The first Forefront for Exchange release focused on anti-virus and anti-malware email hygiene. Targeting MS Exchange 2007, spam filtering was handled by the various transport agents included out of the box. Whether or not you ran Forefront, spam filtering was the job for the Content Filter Agent, Connection Filtering Agent, Sender Filter Agent, etc.
With Exchange 2010 we got the second wave of Forefront releases including Microsoft Forefront Protection 2010 for Exchange (FPE). Amongst other additions this release introduced a new anti-spam solution that is less reliant on the native Exchange 2007/2010 agents.
When saying less reliant, I am choosing my words carefully. Both Exchange 2007 and 2010 ship a set of anti-spam agents that do not require Forefront. FPE 2010 does not replace all the native agents either. It still relies on some of the native agents (such as for Sender Filtering) but introduces other agents that inject Forefront specific functionality.
Some of the Forefront anti-spam settings exposed at the Management Console are a wrapper to the configuration of the native anti-spam agents. Of course this is not the case when dealing with functionality unique to Forefront.
Disablement of the Native Content Filter Agent
One of the most significant changes introduced in FPE 2010 (on the anti-spam side) was the introduction of a new content filter agent. This replaces the native content filter agent shipped with Exchange 2007/2010. The new agent is registered with the Exchange transport on enabling the Forefront anti-spam. You can see this from the Exchange Management Shell by running:
Get-TransportAgent
The following screenshot shows the Exchange 2010 agent list after installing Forefront with anti-spam disabled:
Next is the agent list after enabling Forefront anti-spam:
Here we have a couple of interesting points to highlight:
The native content filter is actually disabled in two places:
We already saw the first switch above. This is a property common to all transport agents configurable using Enable-TransportAgent/Disable-TransportAgent
.
The second switch is a content filter property configurable using Set-ContentFilterConfig
or the management console:
There are some obvious reasons why Forefront disables the native content filter agent. To begin with there is little point to have two content filters connected back-to-back. Secondly the two filters use the same SCL rating system. If the Forefront agent finds that an email is already stamped with an SCL it won't process it.

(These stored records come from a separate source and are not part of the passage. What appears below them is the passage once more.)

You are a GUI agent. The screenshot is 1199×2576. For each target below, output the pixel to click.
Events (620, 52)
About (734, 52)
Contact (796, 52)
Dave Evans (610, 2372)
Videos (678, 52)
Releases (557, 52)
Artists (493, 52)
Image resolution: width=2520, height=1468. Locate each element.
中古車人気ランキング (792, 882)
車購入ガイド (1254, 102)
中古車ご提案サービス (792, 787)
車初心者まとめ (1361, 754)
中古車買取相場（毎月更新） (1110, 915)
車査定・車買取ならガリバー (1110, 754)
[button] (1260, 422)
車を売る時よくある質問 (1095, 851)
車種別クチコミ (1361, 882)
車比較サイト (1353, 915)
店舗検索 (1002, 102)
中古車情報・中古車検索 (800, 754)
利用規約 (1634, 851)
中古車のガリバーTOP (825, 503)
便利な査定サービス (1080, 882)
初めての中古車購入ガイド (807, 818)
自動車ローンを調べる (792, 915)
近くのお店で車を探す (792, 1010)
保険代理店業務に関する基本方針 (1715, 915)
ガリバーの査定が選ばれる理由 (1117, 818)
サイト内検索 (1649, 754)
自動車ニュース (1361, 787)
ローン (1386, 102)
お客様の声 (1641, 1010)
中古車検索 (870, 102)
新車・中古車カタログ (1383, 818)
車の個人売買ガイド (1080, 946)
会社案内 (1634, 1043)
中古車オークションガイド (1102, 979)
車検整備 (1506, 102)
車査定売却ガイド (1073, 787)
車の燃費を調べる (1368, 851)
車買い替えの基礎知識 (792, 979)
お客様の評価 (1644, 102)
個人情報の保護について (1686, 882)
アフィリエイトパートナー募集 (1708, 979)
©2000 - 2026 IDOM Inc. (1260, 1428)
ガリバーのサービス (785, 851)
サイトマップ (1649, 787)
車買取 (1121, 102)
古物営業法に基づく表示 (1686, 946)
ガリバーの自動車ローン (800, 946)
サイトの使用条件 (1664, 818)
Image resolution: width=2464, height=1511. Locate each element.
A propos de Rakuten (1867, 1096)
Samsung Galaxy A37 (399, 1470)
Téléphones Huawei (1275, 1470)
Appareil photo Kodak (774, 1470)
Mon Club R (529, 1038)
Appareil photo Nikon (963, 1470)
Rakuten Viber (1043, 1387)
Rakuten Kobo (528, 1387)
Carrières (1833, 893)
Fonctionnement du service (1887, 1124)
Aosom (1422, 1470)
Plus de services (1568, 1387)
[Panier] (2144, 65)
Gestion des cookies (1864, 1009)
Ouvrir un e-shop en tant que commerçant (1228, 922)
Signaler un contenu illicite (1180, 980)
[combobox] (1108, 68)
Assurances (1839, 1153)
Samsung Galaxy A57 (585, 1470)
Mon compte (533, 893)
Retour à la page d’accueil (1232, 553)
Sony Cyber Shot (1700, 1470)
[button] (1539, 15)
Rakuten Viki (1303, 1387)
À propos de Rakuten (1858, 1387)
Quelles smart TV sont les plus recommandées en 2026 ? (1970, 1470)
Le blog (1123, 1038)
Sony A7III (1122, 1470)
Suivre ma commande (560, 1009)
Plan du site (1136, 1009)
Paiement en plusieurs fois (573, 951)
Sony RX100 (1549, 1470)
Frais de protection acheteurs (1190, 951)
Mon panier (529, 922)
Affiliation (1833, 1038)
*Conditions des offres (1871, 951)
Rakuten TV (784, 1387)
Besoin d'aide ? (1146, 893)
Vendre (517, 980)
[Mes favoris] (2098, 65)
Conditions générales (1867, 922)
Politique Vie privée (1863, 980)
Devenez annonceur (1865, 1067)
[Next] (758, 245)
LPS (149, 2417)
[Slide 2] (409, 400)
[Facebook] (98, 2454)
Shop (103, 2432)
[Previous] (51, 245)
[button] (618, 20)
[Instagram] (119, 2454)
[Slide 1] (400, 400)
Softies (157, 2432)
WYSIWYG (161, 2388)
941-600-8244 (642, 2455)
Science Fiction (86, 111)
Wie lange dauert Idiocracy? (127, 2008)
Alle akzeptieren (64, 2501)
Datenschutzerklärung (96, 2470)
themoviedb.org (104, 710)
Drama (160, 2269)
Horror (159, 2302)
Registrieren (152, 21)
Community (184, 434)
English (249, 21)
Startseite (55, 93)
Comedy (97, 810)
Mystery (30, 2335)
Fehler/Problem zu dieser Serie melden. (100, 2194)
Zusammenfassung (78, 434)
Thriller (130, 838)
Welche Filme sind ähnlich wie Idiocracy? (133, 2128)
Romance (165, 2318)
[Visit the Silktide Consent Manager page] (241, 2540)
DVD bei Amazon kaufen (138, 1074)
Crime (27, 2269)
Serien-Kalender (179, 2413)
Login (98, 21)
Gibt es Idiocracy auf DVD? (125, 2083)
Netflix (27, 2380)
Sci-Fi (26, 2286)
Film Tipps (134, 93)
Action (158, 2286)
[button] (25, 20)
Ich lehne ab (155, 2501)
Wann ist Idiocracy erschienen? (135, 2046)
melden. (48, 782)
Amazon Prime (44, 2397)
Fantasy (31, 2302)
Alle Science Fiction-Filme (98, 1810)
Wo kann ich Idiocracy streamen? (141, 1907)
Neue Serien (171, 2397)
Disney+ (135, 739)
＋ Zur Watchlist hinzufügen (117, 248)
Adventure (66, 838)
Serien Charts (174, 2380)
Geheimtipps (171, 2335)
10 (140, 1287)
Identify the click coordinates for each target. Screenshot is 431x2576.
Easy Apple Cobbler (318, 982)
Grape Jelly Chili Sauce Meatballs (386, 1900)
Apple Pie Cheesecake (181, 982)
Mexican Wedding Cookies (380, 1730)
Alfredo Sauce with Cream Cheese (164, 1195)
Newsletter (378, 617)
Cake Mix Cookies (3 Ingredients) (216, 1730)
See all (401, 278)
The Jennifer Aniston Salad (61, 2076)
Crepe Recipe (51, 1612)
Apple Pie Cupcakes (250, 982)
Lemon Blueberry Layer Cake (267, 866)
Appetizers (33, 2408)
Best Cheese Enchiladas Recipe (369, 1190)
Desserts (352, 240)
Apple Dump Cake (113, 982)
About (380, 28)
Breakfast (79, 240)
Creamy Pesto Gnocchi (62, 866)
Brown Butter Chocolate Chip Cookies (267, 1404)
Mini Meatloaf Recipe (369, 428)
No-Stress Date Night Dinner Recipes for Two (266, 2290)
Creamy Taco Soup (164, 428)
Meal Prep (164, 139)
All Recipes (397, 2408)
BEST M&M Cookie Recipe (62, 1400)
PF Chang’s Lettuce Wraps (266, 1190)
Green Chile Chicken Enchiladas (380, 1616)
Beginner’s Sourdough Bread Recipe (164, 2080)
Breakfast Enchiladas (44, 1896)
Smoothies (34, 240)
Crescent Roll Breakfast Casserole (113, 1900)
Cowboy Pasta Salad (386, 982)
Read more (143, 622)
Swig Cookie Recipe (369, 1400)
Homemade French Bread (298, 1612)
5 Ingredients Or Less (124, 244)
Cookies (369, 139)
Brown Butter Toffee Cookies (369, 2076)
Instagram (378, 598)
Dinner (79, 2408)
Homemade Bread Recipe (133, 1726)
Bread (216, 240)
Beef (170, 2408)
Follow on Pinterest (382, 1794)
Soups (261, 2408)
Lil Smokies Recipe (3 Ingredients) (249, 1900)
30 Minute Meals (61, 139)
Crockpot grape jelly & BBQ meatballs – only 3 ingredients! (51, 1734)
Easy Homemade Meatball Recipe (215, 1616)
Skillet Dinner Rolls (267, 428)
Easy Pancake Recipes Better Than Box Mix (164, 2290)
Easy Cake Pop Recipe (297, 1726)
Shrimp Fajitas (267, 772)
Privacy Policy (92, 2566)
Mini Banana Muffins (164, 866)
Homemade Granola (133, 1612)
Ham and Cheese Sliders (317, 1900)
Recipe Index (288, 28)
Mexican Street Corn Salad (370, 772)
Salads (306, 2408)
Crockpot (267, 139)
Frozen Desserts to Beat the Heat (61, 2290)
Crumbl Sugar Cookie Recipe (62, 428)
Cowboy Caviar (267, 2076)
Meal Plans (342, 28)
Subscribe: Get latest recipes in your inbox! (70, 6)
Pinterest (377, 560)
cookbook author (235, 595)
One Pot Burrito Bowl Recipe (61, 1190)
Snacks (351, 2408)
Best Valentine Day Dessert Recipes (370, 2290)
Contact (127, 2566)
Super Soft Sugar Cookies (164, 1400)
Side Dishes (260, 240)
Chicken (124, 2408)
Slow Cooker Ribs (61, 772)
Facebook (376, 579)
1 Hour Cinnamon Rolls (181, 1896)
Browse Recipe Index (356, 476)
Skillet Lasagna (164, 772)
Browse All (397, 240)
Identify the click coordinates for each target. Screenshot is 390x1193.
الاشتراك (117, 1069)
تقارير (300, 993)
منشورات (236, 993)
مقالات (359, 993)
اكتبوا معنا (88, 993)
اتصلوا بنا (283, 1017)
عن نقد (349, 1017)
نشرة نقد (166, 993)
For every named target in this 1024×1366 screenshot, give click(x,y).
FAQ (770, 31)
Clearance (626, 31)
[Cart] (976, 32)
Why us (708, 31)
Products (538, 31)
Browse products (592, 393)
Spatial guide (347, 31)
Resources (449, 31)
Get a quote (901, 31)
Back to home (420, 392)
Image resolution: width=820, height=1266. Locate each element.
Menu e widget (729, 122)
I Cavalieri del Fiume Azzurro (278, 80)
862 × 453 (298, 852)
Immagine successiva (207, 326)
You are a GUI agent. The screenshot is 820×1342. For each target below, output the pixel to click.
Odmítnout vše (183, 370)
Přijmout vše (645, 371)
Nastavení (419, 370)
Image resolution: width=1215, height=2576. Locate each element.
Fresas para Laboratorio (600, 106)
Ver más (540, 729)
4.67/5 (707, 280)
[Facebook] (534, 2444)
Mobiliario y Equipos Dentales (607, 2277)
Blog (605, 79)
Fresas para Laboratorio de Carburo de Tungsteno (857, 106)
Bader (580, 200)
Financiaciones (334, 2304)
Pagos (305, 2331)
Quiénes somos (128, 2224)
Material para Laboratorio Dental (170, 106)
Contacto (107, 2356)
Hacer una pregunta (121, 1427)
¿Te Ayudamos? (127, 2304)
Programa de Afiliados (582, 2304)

Re-Enabling the Native Content Filter
Now that we better understand how and why the native content filter is disabled, we proceed to re-enable it! You might have installed Forefront for evaluation and decided not to go ahead with it. Uninstalling Forefront 2010 does not re-enable the native content filter leaving Exchange exposed to spam.
To re-enable it, at the Exchange Management Shell, we just run the following cmdlets:
Enable-TransportAgent "Content Filter Agent"
Set-ContentFilterConfig -Enabled $true
At the end we just restart the Microsoft Exchange Transport service and the native content filter is back online.
Forefront Installation and Configuration
For completeness let's take a look at the Forefront installation and the configuration console. FPE 2010 does not enable anti-spam filtering by default. At installation time we get the following selection:
The default here is that to keep anti-spam disabled. So unless this is changed, FPE completes the installation without touching the native content filter enablement status. The install wouldn't even create the Forefront content filter agent.
Moving to the Forefront administrative console, we can enable anti-spam from:
Policy Management | Antispam | Configure | Enable Antispam Filtering
Clicking the 'Enable Antispam Filtering' button changes the system to replace the content filter as described earlier. Once the native content filter is disabled, the only way to get it back is to do it manually. Of course doing this only makes sense if you plan to stop using Forefront anti-spam.